**EXCERPT TO READ:**
--- START ---
Controlling Time: Master Prompt Relay in ComfyUI with LTX 2.3

In this guide, we will show how to use ComfyUI Prompt Relay with LTX 2.3 to gain precise temporal control over AI video generation.

Temporal Entanglement in Video Diffusion

Video diffusion models have achieved remarkable progress in generating high-quality videos. However, these architectures fundamentally struggle to represent the temporal succession of multiple events in real-world videos. They lack explicit internal mechanisms to control exactly when semantic concepts appear, how long they persist, and the precise order in which sequential events occur.

This structural limitation becomes a critical bottleneck for movie-grade synthesis, where coherent storytelling depends entirely on precise timing, duration, and seamless transitions between events. When using a single paragraph-style prompt to describe a sequence of complex events, models often exhibit severe temporal entanglement. In this state, semantic data intended for different moments bleed into one another, resulting in catastrophic text-video alignment failures where actions occur out of order or blur together.
--- END ---
**PROVIDED DATA:**
--- START ---
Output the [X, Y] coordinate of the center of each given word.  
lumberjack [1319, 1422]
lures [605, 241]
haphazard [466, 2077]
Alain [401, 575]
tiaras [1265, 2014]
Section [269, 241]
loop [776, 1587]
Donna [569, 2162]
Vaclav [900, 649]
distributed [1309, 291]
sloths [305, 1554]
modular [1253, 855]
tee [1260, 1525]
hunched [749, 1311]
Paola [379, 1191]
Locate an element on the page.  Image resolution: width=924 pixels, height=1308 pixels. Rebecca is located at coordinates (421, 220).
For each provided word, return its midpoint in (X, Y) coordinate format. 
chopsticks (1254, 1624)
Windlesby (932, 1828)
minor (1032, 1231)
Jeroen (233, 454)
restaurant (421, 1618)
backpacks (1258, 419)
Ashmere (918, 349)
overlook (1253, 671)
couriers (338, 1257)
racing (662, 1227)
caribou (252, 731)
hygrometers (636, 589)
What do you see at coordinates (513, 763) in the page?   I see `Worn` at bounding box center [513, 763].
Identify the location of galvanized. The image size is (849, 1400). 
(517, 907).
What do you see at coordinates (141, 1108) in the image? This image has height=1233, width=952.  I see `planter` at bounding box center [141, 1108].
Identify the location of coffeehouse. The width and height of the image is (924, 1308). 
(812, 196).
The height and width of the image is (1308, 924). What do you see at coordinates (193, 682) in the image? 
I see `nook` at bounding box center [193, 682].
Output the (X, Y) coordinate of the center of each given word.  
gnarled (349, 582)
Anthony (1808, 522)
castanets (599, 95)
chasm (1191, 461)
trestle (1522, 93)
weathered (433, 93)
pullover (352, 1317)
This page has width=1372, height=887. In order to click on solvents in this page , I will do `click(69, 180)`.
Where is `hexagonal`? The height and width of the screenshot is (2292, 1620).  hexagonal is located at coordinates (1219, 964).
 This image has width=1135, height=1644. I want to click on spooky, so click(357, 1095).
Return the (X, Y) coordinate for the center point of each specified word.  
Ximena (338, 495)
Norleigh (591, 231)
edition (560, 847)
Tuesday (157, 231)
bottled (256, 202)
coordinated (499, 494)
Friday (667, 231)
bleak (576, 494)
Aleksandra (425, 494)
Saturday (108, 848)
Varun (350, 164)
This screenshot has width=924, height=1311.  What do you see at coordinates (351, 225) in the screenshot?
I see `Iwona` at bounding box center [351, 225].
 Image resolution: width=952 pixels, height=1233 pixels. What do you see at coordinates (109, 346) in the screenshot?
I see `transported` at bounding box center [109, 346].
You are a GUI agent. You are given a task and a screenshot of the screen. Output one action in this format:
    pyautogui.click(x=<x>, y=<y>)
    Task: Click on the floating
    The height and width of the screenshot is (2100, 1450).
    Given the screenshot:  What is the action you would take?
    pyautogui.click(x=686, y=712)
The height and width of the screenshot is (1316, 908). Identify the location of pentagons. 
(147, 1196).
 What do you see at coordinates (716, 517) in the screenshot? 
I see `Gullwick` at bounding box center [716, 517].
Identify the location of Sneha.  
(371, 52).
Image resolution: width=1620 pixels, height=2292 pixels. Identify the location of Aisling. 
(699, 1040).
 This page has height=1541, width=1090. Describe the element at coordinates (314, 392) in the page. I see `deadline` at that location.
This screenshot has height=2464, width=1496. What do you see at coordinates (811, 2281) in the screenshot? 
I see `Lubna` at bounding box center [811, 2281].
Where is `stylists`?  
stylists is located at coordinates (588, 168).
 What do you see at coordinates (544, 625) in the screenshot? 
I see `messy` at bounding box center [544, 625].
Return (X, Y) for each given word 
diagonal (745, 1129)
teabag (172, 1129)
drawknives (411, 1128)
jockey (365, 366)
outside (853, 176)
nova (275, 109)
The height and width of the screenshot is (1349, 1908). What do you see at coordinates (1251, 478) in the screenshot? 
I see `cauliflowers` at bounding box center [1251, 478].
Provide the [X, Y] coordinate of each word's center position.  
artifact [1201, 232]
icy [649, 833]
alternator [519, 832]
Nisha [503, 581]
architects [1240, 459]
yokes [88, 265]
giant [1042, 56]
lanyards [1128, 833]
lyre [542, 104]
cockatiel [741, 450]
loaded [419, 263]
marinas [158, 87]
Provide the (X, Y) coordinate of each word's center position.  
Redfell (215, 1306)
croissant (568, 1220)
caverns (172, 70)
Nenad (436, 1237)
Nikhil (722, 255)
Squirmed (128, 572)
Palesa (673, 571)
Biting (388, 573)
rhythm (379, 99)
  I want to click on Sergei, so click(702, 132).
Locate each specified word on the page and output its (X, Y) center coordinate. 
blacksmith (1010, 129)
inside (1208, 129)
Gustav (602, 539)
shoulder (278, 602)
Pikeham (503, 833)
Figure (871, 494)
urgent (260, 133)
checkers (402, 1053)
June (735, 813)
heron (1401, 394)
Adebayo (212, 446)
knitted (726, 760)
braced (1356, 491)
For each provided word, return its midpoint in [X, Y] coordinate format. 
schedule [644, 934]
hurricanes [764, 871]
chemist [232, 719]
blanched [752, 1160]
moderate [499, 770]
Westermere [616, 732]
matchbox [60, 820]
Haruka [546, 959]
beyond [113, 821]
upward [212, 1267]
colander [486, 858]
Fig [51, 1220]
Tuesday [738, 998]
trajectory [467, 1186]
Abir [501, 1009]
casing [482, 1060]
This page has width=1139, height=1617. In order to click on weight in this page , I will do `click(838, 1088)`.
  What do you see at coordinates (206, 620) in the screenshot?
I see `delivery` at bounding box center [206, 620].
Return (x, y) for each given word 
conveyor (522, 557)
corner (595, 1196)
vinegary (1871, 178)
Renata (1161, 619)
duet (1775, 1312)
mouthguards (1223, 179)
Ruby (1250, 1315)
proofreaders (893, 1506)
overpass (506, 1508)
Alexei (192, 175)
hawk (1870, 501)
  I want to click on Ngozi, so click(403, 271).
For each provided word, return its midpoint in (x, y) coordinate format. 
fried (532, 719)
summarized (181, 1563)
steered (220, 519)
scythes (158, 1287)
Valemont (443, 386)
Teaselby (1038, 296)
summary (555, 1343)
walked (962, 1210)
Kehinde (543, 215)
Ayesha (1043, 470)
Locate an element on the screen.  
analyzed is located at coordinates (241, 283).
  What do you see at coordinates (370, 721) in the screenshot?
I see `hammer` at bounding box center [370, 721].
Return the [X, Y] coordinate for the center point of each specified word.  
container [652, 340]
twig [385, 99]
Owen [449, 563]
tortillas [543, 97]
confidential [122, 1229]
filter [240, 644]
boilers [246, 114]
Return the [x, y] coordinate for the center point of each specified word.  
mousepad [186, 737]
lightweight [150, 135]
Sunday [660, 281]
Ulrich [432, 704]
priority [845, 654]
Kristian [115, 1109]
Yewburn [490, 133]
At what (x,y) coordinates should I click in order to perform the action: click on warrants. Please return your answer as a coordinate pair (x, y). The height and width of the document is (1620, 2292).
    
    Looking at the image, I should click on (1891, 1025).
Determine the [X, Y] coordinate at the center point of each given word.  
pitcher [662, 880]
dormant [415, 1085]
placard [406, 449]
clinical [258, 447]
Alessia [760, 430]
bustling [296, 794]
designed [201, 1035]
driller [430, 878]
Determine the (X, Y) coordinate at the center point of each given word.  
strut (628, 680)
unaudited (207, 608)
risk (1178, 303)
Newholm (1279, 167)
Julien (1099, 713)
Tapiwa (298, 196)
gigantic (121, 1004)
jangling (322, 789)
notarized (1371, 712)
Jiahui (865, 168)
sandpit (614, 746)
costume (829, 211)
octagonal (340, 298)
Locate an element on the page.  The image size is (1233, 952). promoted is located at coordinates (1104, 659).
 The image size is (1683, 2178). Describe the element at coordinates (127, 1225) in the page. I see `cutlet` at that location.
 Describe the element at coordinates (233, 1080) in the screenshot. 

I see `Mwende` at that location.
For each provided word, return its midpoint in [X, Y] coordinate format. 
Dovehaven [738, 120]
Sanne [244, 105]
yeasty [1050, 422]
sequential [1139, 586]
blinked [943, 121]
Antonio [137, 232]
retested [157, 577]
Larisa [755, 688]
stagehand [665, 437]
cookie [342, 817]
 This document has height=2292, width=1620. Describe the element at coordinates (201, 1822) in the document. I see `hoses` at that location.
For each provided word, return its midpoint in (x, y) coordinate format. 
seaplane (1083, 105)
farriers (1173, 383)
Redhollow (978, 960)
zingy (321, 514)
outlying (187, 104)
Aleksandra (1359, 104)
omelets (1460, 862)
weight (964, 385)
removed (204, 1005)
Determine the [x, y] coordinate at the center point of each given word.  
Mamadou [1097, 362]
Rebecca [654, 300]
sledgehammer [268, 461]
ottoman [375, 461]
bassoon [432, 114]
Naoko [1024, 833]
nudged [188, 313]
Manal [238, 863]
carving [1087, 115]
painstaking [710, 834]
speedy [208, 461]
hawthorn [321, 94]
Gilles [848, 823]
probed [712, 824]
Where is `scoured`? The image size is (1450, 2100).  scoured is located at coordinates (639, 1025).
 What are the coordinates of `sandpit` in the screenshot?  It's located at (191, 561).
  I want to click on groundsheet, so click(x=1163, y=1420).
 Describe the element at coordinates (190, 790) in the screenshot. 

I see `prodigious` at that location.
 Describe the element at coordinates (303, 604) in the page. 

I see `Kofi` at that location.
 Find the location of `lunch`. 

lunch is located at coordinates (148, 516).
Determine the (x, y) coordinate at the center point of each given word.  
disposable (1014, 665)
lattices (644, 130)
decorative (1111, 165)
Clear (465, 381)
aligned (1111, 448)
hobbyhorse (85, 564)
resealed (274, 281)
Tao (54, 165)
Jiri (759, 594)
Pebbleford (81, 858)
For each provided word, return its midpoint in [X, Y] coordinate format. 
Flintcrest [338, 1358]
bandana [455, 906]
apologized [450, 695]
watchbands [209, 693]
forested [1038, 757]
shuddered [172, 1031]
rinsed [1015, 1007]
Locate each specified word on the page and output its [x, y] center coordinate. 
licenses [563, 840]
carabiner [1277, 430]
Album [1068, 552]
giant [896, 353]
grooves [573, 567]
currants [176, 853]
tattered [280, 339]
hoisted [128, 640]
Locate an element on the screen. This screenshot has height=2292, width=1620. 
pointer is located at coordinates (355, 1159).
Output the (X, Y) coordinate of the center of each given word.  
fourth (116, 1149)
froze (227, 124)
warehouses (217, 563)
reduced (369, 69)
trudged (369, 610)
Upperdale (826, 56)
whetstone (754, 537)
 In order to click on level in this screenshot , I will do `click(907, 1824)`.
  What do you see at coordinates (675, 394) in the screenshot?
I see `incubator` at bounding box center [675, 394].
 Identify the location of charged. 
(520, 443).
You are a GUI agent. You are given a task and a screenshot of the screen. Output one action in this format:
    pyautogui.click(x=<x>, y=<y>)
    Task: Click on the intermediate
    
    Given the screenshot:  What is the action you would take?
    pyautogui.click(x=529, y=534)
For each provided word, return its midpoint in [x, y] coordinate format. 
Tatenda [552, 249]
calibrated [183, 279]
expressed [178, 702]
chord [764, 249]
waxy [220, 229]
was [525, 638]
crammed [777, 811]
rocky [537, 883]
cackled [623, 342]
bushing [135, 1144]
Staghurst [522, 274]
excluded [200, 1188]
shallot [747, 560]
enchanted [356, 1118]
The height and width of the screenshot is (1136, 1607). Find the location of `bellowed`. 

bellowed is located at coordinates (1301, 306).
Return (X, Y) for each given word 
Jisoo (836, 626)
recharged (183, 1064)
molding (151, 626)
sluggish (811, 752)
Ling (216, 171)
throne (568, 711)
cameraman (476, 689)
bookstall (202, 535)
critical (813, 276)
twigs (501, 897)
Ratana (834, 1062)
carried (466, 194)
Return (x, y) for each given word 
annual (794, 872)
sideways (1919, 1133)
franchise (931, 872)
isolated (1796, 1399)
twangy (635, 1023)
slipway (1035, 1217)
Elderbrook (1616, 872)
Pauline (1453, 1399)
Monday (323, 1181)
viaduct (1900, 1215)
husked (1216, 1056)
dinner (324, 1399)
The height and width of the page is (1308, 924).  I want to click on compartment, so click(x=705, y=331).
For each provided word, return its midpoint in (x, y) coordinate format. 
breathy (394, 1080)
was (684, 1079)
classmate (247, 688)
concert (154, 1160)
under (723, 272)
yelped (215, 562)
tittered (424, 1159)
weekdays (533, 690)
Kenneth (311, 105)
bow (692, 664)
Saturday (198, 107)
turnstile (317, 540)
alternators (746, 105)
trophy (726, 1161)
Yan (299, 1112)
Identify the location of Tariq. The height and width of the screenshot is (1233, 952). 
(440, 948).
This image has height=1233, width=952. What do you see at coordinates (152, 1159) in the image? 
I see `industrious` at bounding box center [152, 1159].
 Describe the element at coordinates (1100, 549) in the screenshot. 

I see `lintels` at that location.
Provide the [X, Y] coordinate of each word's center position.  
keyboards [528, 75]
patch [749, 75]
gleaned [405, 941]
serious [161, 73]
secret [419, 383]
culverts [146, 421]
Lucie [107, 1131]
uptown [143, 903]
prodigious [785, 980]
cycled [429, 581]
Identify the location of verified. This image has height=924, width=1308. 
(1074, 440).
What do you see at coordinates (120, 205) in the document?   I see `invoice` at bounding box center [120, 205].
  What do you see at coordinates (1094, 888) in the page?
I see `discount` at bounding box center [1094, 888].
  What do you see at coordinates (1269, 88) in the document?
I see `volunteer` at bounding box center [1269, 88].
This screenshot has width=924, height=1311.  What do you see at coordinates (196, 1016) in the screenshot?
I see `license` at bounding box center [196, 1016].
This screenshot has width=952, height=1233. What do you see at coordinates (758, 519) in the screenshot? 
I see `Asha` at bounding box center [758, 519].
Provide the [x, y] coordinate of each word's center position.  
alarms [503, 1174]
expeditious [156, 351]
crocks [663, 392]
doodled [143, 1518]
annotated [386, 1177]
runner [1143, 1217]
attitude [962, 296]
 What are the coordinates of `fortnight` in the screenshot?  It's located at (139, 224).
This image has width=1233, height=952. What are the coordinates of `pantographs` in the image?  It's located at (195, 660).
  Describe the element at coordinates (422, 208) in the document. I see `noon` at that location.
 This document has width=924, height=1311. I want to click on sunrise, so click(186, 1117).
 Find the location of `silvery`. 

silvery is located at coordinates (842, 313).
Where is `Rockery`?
--- END ---
**EXERCISE DIRECTIONS:** Please carry on the guide above on Prompt Relay in ComfyUI with LTX 2.3, writing the next part after its final sentence.

**YOUR RESPONSE:**
[ Traditional Prompting ] -> Amorphous Prompt Block -> Semantic Bleeding across Timeline
[ Prompt Relay Line ]     -> Routed Sub-Prompts     -> Surgical Frame-Level Alignment

The underlying issue is that standard cross-attention mechanisms distribute prompt tokens uniformly across the entire temporal latent space. Without explicit spatial-temporal boundaries, the model cannot distinguish between an action intended for the first two seconds and an action meant for the final frame, transforming what should be a chronological sequence into a chaotic semantic soup.

Demystifying Prompt Relay: Architecture and Core Logic

To solve this architectural limitation without the massive computational overhead of fine-tuning or training new structural adapters, Prompt Relay introduces an inference-time, training-free, plug-and-play method for fine-grained temporal control. Instead of forcing the model to guess when an action should take place, this approach surgically routes each textual instruction to its intended temporal segment.

The core mechanism relies on modifying the cross-attention layers directly during the denoising process. By applying a distance-based penalty to the attention matrices, the system dampens the influence of specific text tokens on frame latents that fall outside the designated time frame.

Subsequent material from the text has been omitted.